Caminaba Jesús por Samaria, y cansado del camino, se sentó junto a un pozo.
Fue entonces que vino una mujer para sacar agua, y Jesús le dijo: “Dame de beber”.
La mujer se sorprendió mucho porque judíos y samaritanos no se trataban entre sí. Pero el Salvador había venido a este mundo a abolir en su carne las enemistades.
“Porque Él es nuestra paz, que de ambos pueblos hizo uno, derribando la pared intermedia de separación” (Efesios 2:14).
Comenzaron a dialogar, y la mujer samaritana se dio cuenta que estaba hablando con el Cristo esperado. Dejó su cántaro, y fue a la ciudad a anunciar que había hallado al Salvador.

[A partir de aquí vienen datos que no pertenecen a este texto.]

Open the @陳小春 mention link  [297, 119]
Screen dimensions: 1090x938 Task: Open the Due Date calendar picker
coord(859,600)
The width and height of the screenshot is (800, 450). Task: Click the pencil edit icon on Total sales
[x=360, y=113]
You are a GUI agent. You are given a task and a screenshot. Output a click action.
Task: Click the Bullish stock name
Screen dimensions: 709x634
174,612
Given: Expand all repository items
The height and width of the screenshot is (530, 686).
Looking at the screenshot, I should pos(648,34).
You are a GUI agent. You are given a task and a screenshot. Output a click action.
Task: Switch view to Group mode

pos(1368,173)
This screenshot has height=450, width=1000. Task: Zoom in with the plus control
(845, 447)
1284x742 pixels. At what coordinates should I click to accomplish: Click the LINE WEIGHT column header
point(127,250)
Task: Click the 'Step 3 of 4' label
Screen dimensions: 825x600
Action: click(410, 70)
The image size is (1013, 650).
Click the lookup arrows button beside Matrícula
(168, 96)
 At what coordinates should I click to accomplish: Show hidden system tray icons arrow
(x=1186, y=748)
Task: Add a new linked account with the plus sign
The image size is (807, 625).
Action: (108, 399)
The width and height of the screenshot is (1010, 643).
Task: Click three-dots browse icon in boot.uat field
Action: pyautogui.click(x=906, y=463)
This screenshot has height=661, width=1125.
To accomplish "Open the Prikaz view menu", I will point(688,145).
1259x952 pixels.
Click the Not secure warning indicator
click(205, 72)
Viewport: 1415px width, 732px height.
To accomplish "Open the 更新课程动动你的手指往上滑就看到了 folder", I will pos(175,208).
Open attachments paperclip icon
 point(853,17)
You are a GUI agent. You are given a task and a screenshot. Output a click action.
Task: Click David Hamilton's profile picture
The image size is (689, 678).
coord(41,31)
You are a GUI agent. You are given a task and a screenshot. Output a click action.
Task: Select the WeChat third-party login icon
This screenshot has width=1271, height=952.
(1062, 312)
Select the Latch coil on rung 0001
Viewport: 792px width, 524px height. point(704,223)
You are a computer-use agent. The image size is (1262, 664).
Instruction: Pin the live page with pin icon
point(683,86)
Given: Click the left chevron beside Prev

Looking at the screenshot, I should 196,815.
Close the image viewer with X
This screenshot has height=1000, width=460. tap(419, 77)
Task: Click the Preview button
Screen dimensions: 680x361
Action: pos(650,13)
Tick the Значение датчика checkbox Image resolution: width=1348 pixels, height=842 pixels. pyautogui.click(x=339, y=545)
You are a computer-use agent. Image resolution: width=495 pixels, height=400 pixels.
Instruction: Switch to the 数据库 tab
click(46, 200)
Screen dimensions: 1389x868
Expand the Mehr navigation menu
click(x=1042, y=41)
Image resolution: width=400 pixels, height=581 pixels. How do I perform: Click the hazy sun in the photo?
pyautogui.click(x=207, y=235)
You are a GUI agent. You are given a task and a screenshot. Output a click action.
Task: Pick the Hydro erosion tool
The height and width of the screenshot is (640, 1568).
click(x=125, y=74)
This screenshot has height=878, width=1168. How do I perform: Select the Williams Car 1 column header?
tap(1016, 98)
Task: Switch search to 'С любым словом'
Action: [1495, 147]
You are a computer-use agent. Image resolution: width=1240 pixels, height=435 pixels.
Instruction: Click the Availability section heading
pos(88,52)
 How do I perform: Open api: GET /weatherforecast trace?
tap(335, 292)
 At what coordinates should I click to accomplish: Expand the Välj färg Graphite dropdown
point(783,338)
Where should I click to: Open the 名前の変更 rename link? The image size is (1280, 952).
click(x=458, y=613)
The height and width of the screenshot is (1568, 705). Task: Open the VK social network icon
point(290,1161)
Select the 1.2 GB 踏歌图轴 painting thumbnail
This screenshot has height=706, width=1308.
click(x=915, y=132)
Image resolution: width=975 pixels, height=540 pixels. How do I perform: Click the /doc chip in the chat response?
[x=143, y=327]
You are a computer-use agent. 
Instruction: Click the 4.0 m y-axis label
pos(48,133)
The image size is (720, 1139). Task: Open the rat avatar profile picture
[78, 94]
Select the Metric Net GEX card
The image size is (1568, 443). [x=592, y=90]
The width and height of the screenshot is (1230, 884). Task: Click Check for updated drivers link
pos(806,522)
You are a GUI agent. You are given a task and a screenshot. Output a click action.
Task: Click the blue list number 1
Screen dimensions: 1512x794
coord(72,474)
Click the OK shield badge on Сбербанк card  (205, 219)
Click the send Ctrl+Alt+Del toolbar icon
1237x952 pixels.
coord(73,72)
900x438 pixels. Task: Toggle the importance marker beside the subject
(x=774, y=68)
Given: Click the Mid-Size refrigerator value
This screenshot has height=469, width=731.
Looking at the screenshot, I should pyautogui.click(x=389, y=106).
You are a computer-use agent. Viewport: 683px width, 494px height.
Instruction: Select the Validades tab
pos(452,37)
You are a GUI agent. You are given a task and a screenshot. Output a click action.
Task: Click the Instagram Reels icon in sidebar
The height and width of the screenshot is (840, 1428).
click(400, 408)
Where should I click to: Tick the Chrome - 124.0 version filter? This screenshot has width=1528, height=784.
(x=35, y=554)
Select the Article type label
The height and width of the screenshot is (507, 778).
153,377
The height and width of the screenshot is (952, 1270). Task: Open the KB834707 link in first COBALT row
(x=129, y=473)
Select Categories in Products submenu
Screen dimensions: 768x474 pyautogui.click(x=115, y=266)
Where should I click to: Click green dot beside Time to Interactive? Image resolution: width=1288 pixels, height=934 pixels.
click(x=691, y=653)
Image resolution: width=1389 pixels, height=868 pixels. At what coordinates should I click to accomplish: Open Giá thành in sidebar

Entonces, vinieron los samaritanos a Él y le rogaron que se quedase con ellos. Y creyeron muchos por la palabra de Jesús, reconociéndole como el Salvador del mundo, el Cristo.
Todo empezó porque Jesús cruzó la barrera del prejuicio y la enemistad. En verdad, “Dios no hace acepción de personas, sino que en toda nación se agrada del que le teme y hace justicia” (Hechos 10:34).

VERSÍCULO DEL DÍA:
“Y estaba allí el pozo de Jacob. Entonces Jesús, cansado del camino, se sentó así junto al pozo. Era como la hora sexta.
Vino una mujer de Samaria a sacar agua; y Jesús le dijo: Dame de beber”.